Would running git format-patch >patchfile work to submit it as one patch or do I need to squash it into one patch?

Do I need to resubmit anything?

Jonathan Campbell
Moritz Barsnick Sept. 13, 2016, 7:42 p.m. UTC | #3
On Mon, Sep 12, 2016 at 18:19:43 -0700, Jonathan Campbell wrote:
> Subject: [PATCH 2/7] read caption words field-wise, count properly and limit
>  to cc_count. transfer each CC word taking into consideration immediate CC
>  field bit or for DVDs that don't use it, keep track according to first field
>  specified at start of DVD caption packet.

We're apparently missing patches 3 to 6 of 7?

Anyways, commit messages should consist of a first line as summary (not
too long) with a prefix such as "lavc/mpeg12dec: ", then an empty line
separating the following optional, but possibly verbose commit
explanation or continuation. Don't try to squeeze mulitple sentences
into the commit line. (Check other commits for reference.)

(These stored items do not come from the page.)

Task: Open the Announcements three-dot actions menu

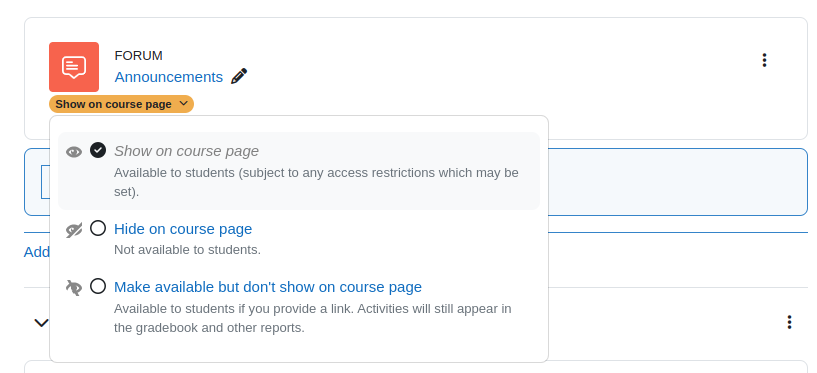Action: point(764,60)
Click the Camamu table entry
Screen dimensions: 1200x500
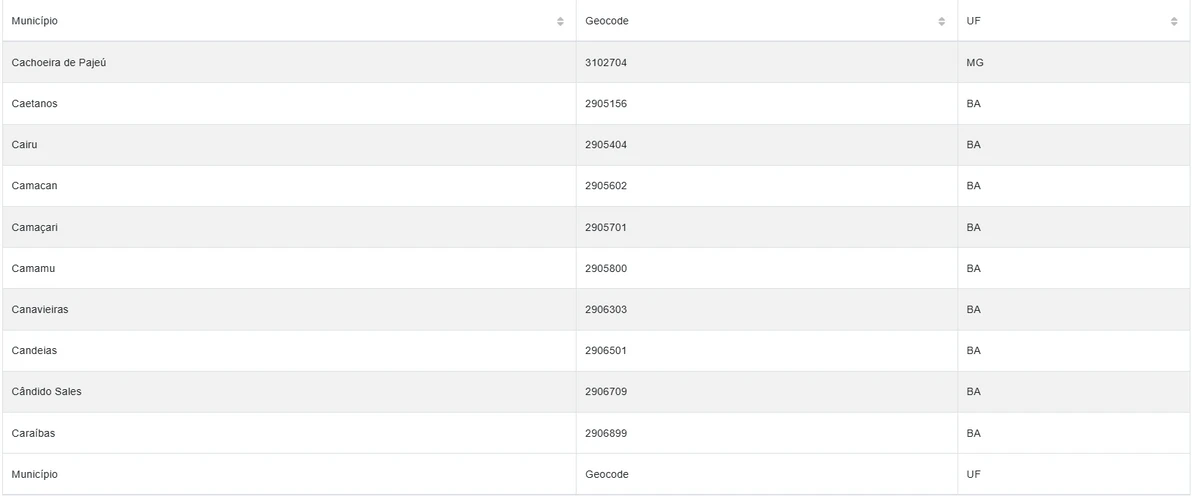click(x=33, y=268)
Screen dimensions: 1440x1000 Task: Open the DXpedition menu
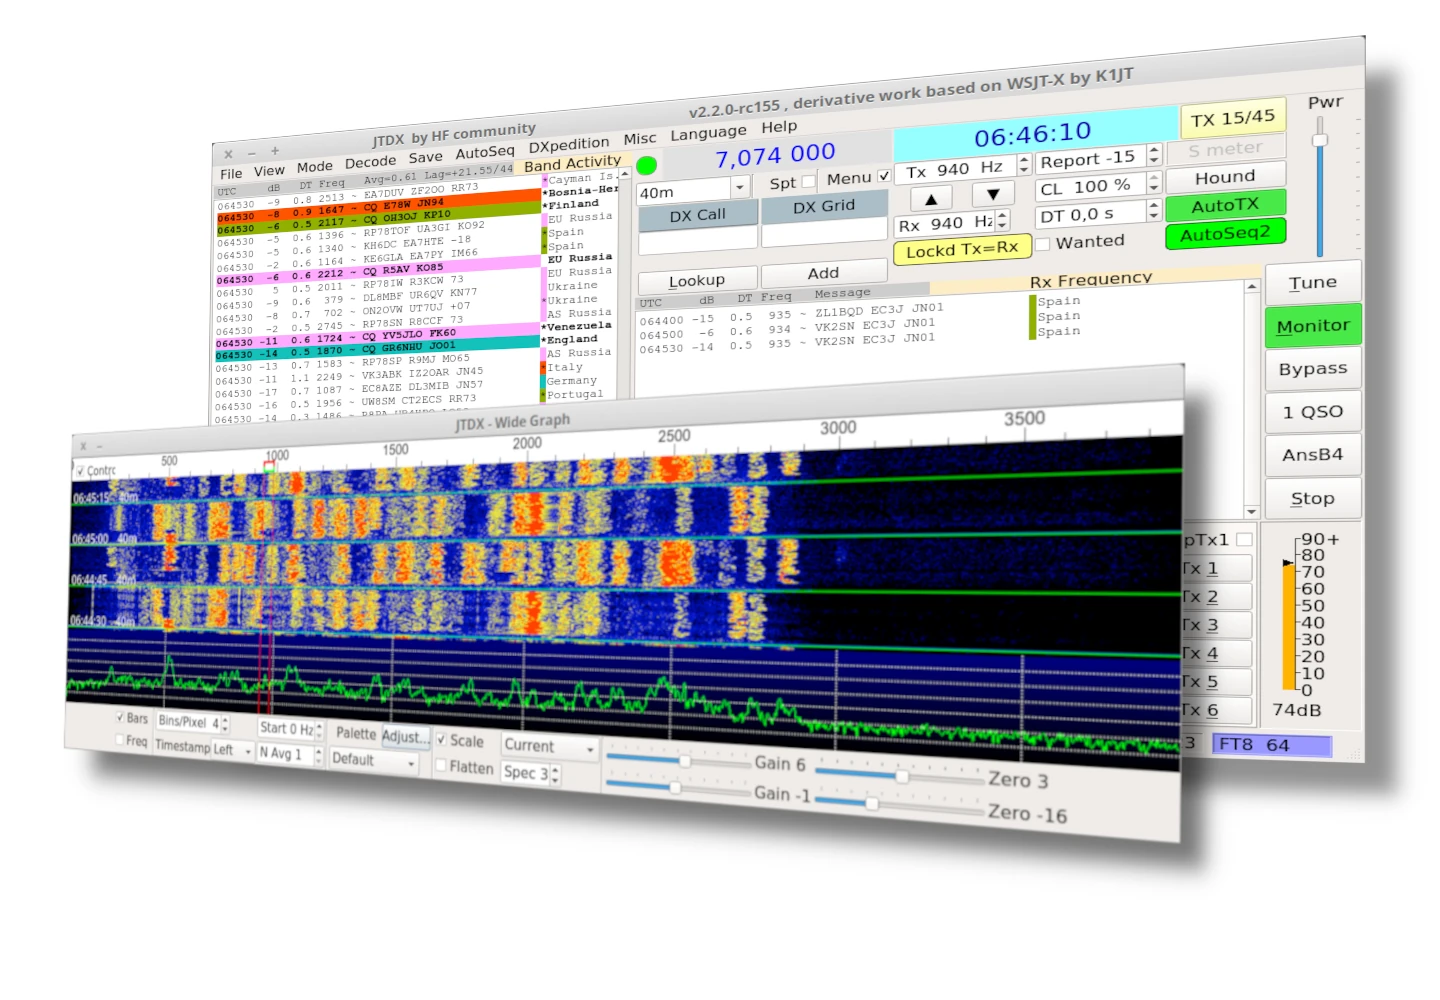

> +            if ((p[i] & 0xfe) != 0xfe) {
> +                av_log(avctx, AV_LOG_DEBUG, "cc_count is too large (%u > %u) or junk data in DVD caption packet",(unsigned int)caption_block_count,(unsigned int)cc_count);

I don't see the need to cast ints to unsigned ints for printing. Either
just print with %d, or use unsigned ints in the first place if you
never (ever) need negative values.

> +                    /* if the source actually uses the caption_odd_field bit, then use that to determine the field.
> +                     * else, toggle between fields to keep track for DVDs where p[0] == 0xFF at all times. */

Very nitpicky: If you use full sentences ending in a period, then also
begin them with capitals, like writing proper text. Else my eyes hurt.
(Or: Else it's hard finding the beginning.)
;-)

Moritz
Jonathan Campbell Sept. 13, 2016, 9:37 p.m. UTC | #4
On 09/13/2016 12:42 PM, Moritz Barsnick wrote:
> On Mon, Sep 12, 2016 at 18:19:43 -0700, Jonathan Campbell wrote:
>> Subject: [PATCH 2/7] read caption words field-wise, count properly and limit
>>  to cc_count. transfer each CC word taking into consideration immediate CC
>>  field bit or for DVDs that don't use it, keep track according to first field
>>  specified at start of DVD caption packet.
> 
> We're apparently missing patches 3 to 6 of 7?

In the branch I wrote these patches, I wrote a quick proof-of-concept program to read, dump, and decode the A53 caption side data from the AVFrame to help confirm that the data was read correctly from various MPEG and VOB files on my hard drive. That code was patches 3 to 6 and not relevant to what I posted therefore not included.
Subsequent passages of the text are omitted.